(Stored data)

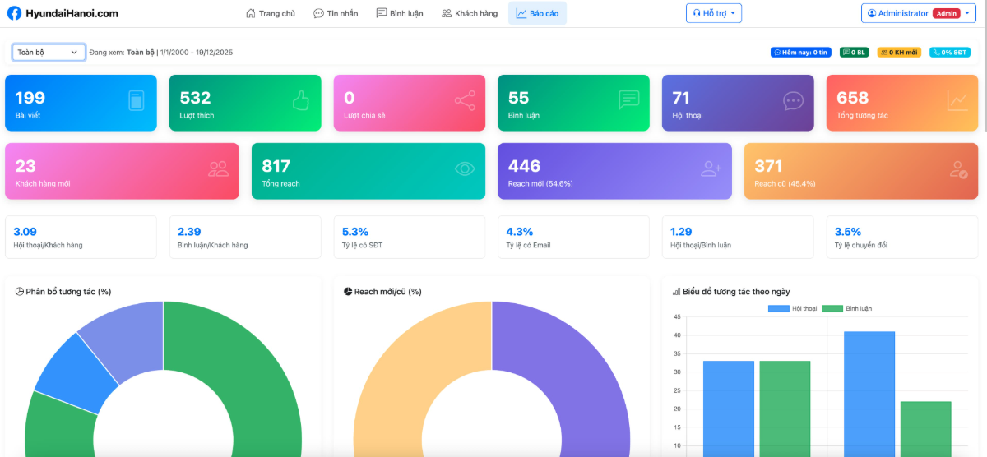Click the Hôm nay: 0 tin badge
Image resolution: width=987 pixels, height=457 pixels.
point(799,52)
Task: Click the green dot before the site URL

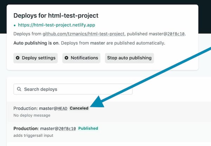Action: pos(15,25)
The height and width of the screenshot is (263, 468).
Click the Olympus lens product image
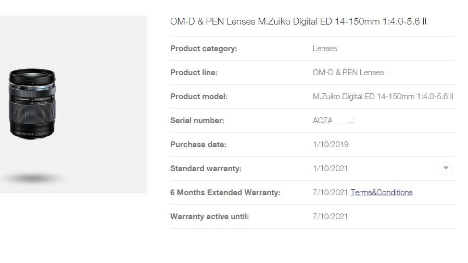click(x=32, y=104)
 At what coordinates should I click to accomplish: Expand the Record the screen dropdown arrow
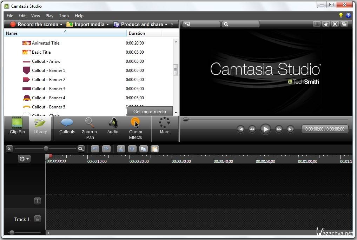coord(61,25)
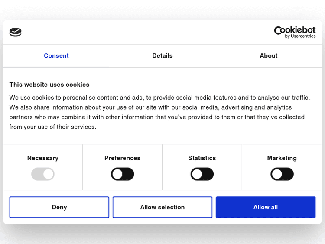The height and width of the screenshot is (244, 325).
Task: Accept cookies with Allow all button
Action: click(x=266, y=207)
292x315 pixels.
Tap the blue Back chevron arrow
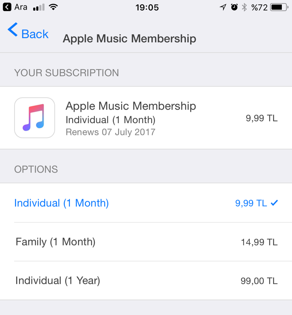12,30
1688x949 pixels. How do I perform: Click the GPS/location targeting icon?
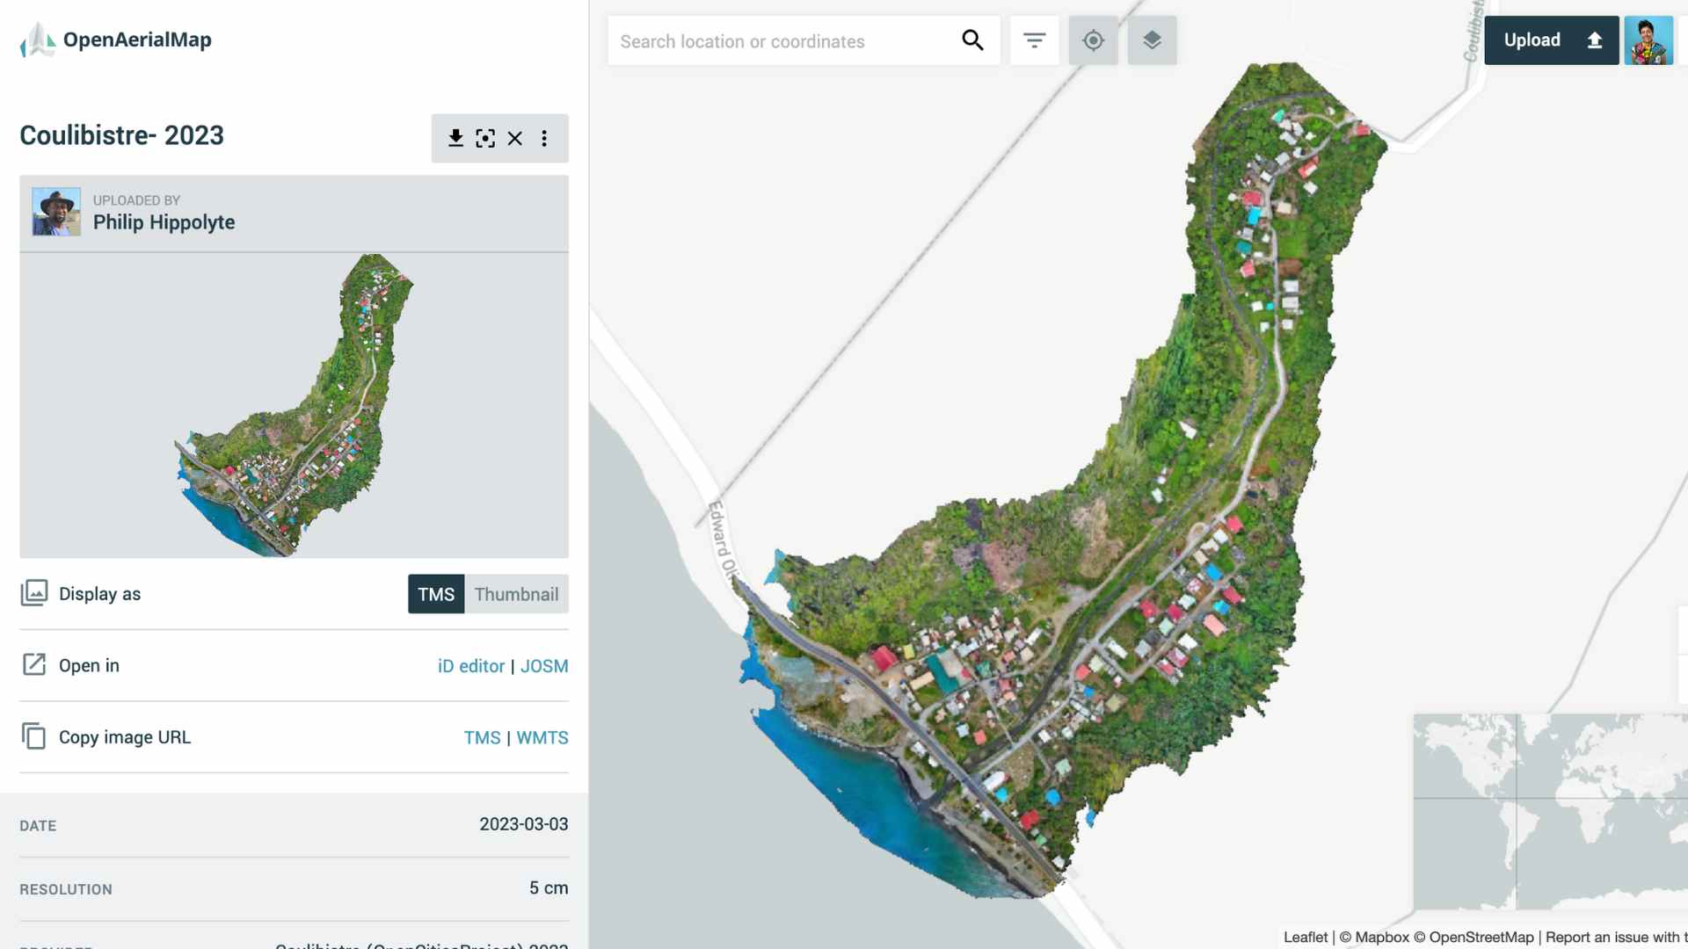(1094, 40)
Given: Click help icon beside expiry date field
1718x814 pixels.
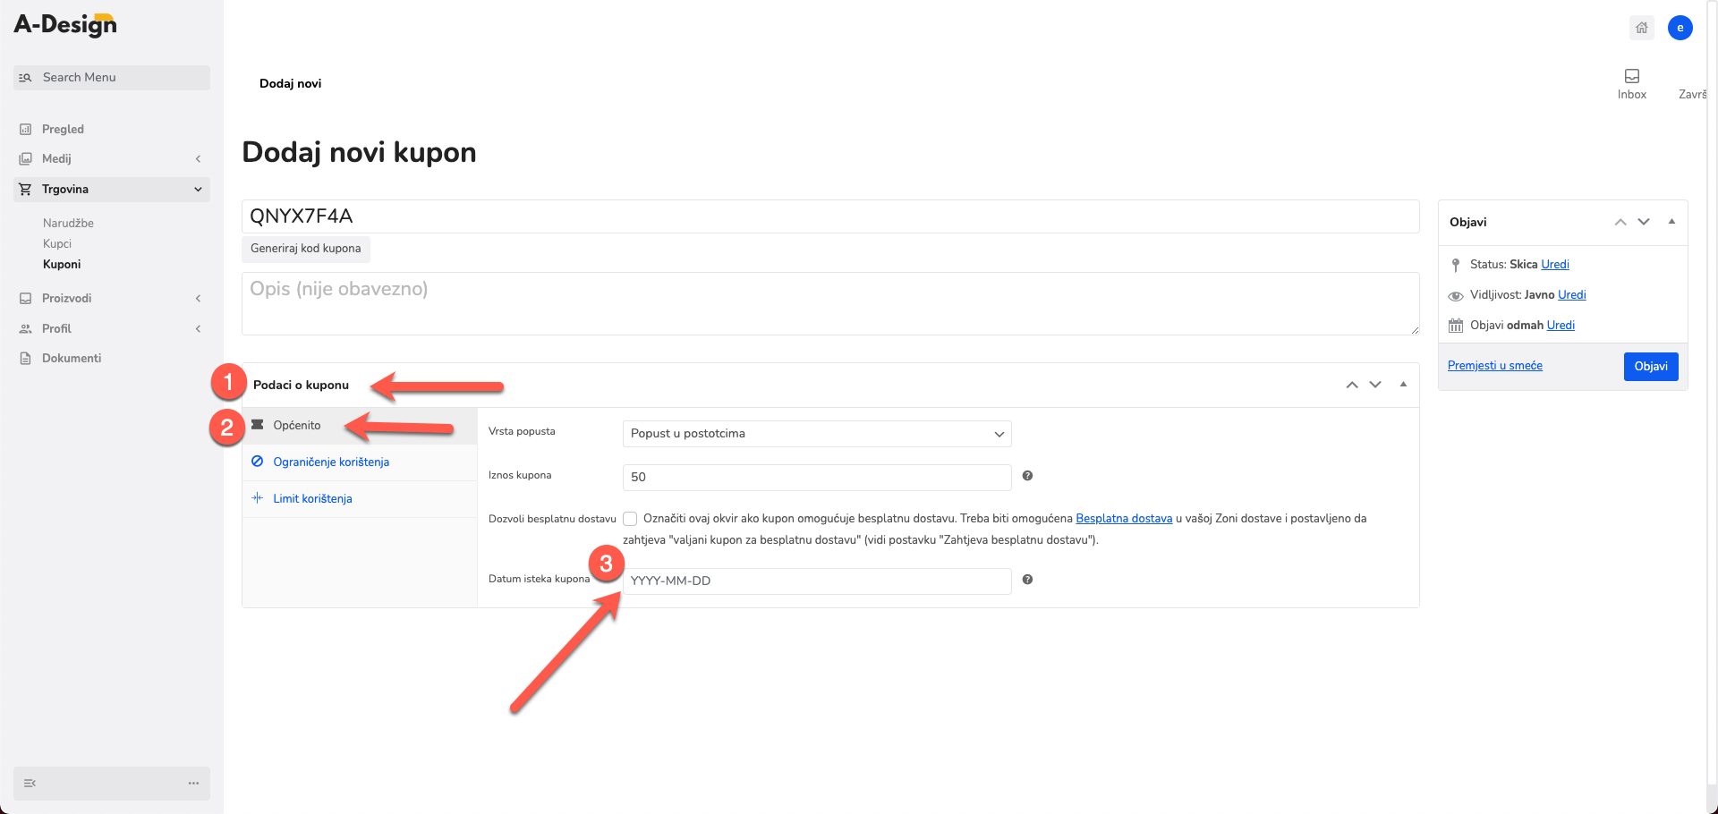Looking at the screenshot, I should pyautogui.click(x=1027, y=580).
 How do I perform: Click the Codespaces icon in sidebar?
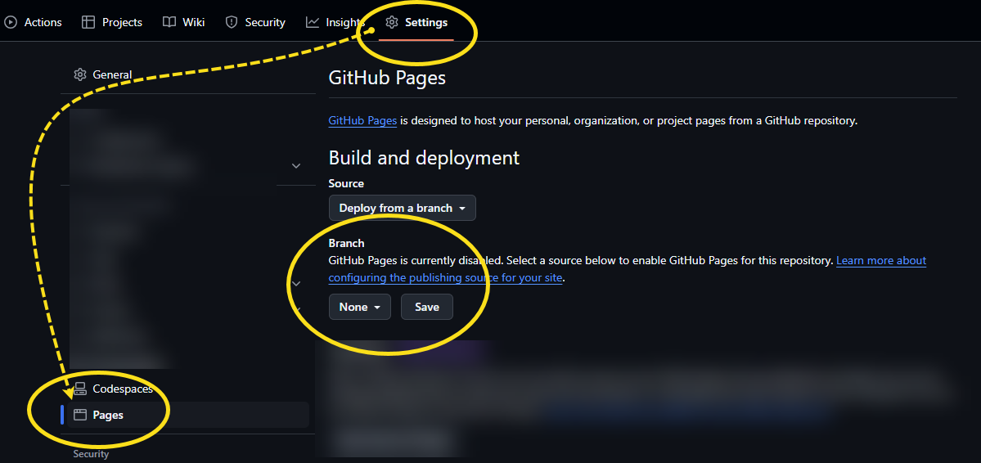[x=80, y=389]
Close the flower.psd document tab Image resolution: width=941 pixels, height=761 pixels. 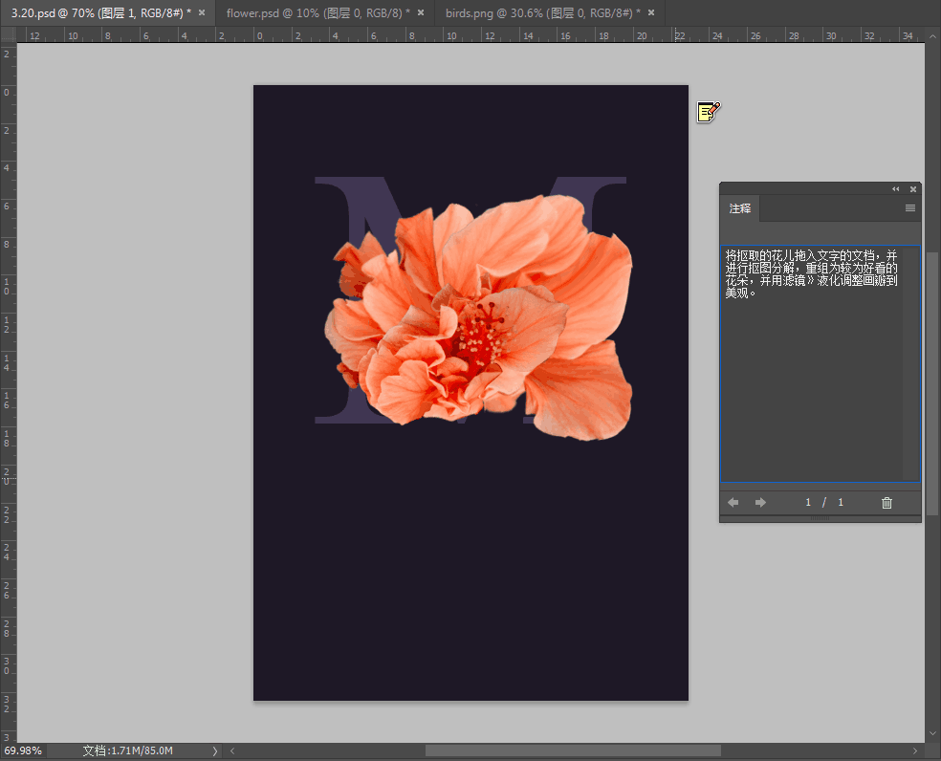[421, 12]
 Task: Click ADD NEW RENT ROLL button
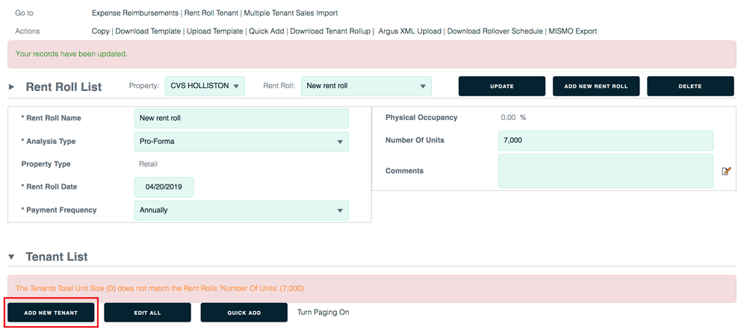596,86
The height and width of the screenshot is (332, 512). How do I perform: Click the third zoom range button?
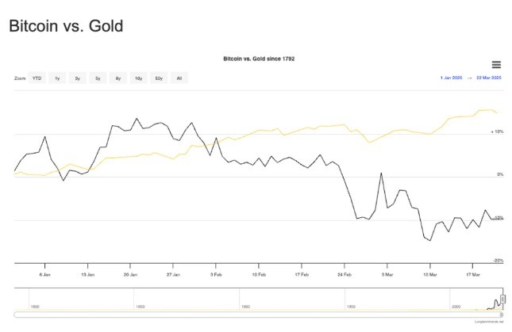(x=77, y=78)
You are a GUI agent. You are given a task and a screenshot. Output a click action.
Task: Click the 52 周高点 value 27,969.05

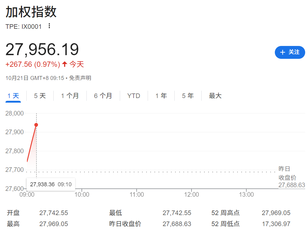click(x=276, y=213)
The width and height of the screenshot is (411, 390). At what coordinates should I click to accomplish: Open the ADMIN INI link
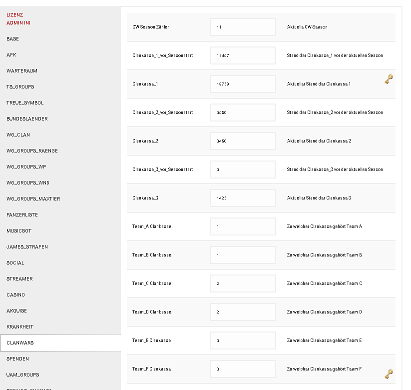tap(18, 23)
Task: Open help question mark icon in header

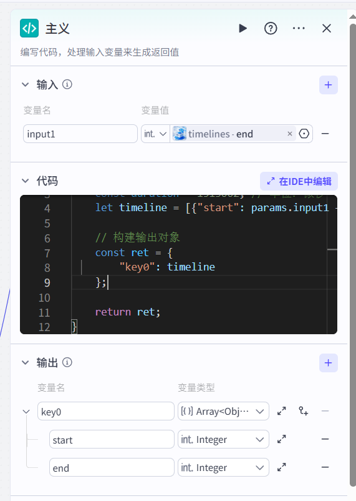Action: (x=271, y=29)
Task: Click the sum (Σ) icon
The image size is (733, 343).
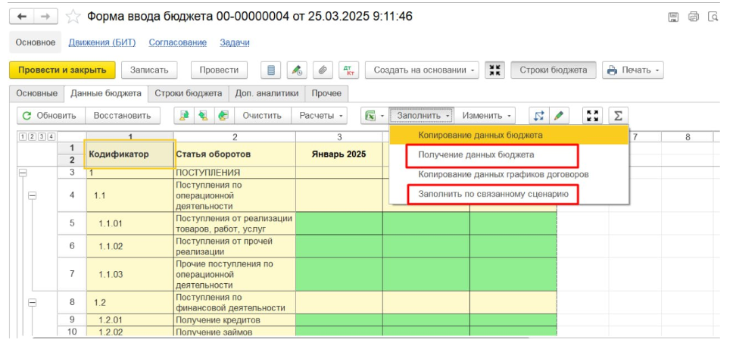Action: pos(618,116)
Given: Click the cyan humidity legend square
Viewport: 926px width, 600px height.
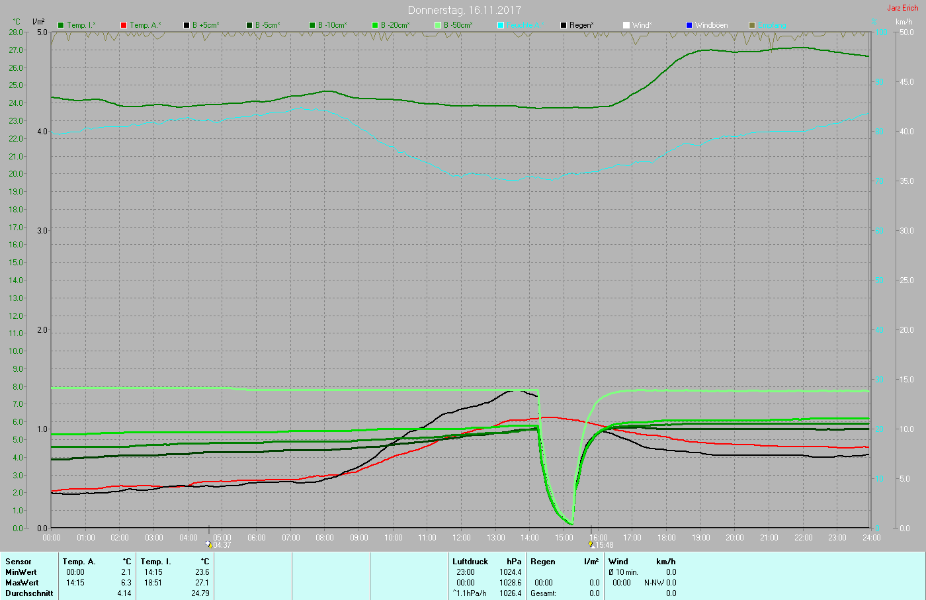Looking at the screenshot, I should pos(501,25).
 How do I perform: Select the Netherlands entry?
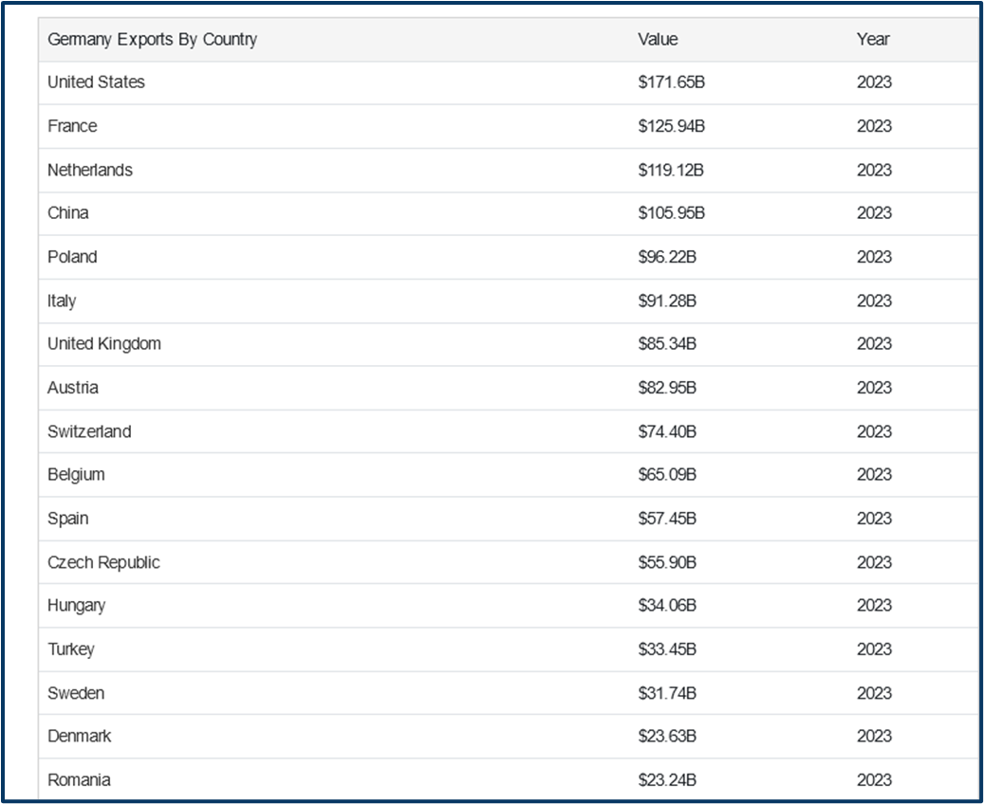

* [Directions]: Out of the records above, set down only the lines from the one that contains "Task: Click the green dot before the site URL" through the one that contains "292x315 pixels.", unchanged and without the pictures.

* [Answer to this exercise]:
Task: Click the green dot before the site URL

Action: pos(15,25)
The height and width of the screenshot is (263, 468).
Click the Olympus lens product image
click(x=32, y=104)
 At what coordinates should I click to accomplish: Expand the Record the screen dropdown arrow
coord(61,25)
The height and width of the screenshot is (244, 325).
Task: Accept cookies with Allow all button
Action: click(x=266, y=207)
292x315 pixels.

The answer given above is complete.